### Text provided ###
These are the days that I feel most creative. Unfortunately, like today, I'm usually at the office, working to conserve the very things I find most inspiring... water, habitat, the Florida that I grew up in... the Florida that brings so many here to destroy it. Maybe not on purpose, but the more that come... the less there is.

Years ago when I worked for the Florida Department of Environmental Protection, a speaker came to our office... He told us that what we did for a living was "sacred work". Indeed it was.. and is today... and will always be.  I've worked in the field of natural resources conservation most of my adult life. My childhood predisposed this.  We spent countless hours in woods, lakes, swamps and rivers... We learned more from these experiences than we ever would have in books or school.  But I took it further and made it my life to experience and learn... and to teach and protect the things I love and feel most content with. It's no wonder my art and prose are so influenced by nature... I've been immersed in it my entire life.
###
**Written problem 1**
Answer these questions using the conservation passage:
(a) Where is the writer usually on the days the writer feels most creative?
(b) For which agency did the writer work years ago?
(c) In what places did the writer spend countless hours as a child?
**Written problem 2**
Translate this sentence from the conservation passage into Spanish: "I've worked in the field of natural resources conservation most of my adult life."
### Data shown ###
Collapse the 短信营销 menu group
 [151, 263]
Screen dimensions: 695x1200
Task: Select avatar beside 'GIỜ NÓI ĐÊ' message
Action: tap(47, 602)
###
**Final result 1**
(a) At the office.
(b) The Florida Department of Environmental Protection.
(c) In woods, lakes, swamps and rivers.

**Final result 2**
He trabajado en el campo de la conservación de los recursos naturales la mayor parte de mi vida adulta.